### 課題
RNとLVNの違いを紹介する文章を、最後の文の後から書き継げ。

===== 掲載本文 =====

アメリカで看護師になるのに、RN(正看護師)になるか、LVN(准看護師)になるか迷っています、というご相談を受けます。それぞれのライセンスを取得すために必要な教育を受けなければなりません。それにかかる時間・学費が異なりますので、時間と経済的な面でどちらかにするかの決断が左右することもあると思いますが、どちらの選択にもキャリアを増進するチャンスがあるでしょう。今回は、RNとLVNの違いについてご紹介します。
RN vs LVN: 役割と責任
RNとLVNには多くの類似した職務がありますが、役割は異なることが多々あります。
責任においては、どのような状況でもRNがLVNより大きな責任を負います。介護施設、病院、クリニックでは、LVNはサポートスタッフとして働くことが多いです。LVNはRNと医師が管理するチームにおいて、指示に従いバイタルサインの測定や、基本的な看護ケアを行います。
- LVNは、RNや医師、その他の医療専門家の指示に従って業務を行います。また、RNの指示のもと投薬や治療を行います。また、患者のデータを収集し、RNや医師にレポートすることも大切な役割です。LVNは、RNと異なり、評価、看護ケア計画の作成、患者のトリアージを行うことはありません。
- RNは、LVNと比べ、独立して活動することを求められることが多いです。患者の情報を理解し、医師の指示のもと病気、また死に瀕する患者の治療を行います。また、症例の調査、健康促進と患者指導、健康相談、患者のトリアージ、リハビリテーションケア、慢性の疼痛管理なども含まれます。
RN vs LVN: 教育とライセンス
米国では、RNもLVNもそれぞれの州が規制しています。ライセンスの取得に必要な教育は、RNのほうがより多くの時間を要し、ADN(短期大学)またはBSN(大学)で学ぶことができます。一方、LVNは、1年ほどでプログラムを履修することも可能です。

===== 提供データ =====

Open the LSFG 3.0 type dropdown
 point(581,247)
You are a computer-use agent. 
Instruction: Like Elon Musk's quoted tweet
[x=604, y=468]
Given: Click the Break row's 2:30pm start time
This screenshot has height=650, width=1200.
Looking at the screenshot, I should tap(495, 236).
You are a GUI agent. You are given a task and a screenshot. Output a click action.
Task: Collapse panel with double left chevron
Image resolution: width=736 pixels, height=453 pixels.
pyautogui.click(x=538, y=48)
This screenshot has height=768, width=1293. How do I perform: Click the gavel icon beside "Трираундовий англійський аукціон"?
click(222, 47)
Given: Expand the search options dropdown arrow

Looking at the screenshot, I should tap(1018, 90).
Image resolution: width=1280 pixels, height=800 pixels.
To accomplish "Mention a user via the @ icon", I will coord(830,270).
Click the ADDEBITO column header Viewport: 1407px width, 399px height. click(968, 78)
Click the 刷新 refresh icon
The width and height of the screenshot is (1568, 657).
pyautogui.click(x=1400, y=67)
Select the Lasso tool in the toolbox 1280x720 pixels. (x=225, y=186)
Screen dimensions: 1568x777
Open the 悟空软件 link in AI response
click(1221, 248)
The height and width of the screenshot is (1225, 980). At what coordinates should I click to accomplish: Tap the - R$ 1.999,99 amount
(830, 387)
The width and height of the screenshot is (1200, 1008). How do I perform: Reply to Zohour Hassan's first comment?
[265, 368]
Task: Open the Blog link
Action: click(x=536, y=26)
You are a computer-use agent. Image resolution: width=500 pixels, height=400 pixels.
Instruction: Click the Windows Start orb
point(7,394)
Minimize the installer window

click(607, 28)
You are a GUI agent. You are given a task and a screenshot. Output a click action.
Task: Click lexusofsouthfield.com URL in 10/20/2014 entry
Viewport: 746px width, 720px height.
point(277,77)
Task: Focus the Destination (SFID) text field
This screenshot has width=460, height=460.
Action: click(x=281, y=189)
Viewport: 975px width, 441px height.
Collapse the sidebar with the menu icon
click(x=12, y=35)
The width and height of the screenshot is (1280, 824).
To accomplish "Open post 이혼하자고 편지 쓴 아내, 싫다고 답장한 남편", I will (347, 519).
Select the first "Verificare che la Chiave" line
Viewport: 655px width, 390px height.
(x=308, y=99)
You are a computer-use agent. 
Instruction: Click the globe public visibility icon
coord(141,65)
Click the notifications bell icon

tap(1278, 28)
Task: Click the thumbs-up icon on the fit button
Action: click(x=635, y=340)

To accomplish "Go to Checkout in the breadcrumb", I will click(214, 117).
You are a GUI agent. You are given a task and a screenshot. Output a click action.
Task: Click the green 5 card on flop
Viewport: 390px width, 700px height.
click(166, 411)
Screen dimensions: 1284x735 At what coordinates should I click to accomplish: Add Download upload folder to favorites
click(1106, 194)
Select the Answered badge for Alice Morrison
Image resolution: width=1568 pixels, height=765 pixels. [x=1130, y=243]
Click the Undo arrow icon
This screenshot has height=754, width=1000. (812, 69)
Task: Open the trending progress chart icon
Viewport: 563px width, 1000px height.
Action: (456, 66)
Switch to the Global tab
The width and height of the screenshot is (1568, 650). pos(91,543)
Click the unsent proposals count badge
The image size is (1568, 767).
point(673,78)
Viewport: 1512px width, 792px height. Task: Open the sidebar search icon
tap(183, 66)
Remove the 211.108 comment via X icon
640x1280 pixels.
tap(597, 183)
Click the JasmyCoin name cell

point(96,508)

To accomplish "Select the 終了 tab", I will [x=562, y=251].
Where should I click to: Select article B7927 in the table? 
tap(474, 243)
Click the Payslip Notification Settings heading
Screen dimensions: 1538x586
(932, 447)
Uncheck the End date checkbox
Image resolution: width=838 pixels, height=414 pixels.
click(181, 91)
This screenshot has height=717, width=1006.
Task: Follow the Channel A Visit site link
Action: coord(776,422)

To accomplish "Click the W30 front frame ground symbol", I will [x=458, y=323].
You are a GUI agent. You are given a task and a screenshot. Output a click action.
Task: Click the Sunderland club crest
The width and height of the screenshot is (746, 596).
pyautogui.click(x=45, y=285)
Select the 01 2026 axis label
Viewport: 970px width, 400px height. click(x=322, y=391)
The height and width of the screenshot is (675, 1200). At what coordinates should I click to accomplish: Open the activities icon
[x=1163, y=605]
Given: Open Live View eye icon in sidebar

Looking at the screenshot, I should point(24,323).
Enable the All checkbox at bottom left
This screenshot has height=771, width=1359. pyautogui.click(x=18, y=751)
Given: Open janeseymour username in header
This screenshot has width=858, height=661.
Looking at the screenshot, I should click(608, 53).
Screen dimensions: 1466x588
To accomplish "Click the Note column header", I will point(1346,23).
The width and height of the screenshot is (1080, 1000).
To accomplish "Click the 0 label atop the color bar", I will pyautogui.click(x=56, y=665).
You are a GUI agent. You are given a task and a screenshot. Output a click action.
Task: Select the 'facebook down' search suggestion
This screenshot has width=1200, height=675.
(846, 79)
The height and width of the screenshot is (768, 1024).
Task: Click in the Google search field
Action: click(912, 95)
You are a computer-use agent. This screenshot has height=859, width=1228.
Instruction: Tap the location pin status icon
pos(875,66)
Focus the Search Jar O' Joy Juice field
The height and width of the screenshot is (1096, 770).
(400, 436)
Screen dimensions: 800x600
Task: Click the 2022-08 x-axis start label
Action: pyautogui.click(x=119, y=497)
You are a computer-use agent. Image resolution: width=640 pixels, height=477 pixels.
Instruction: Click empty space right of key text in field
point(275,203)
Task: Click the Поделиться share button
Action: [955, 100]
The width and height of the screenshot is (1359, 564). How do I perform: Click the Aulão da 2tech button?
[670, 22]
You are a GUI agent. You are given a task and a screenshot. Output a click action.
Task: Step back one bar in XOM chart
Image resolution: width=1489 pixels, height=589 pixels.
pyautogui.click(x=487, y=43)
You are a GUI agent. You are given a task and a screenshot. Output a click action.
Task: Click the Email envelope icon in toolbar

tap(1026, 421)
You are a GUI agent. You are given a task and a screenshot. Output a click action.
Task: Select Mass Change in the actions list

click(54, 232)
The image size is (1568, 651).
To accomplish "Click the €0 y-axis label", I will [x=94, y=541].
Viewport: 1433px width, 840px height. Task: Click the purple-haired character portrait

=====

### 課題の結果
LVN:
- 州によって、LVNの業務範囲と教育課程が決められています。LVNになるには、その州が認可したLVNのプログラムを終了する必要があります。専門学校や、コミュニティカレッジで1年ほどで履修できるプログラムもあります。
- 卒業後に、NCLEX-PN(准看護師資格試験)を受験し合格することにより資格を得ることができます。
RN:
- RNになるには、ADNまたはBSNで看護学を学ぶ必要があります。2年から4年かかりますが、どちらの学位を終了してもNCLEX-RN(看護師資格試験)の受験資格を取得することができます。合格することにより、RNの資格を得ることができますが、多くの雇用主がRNにBSNの学位取得を推奨しています。
RN vs LVN:収入
米国労働統計局(2021)によると、
- LVNの平均年収は、$51,850
- RNの平均年収は、$82,750
です。より多くの役割と責任を担うRNの収入の方が多いのは言うまでもありません。
採用ニーズについては、どのような労働環境であっても、LVN、RNともに必ず需要はあります。2021 年から 2031 年にかけて、LVN、RNともに、雇用は6%ほど増加すると予測されています。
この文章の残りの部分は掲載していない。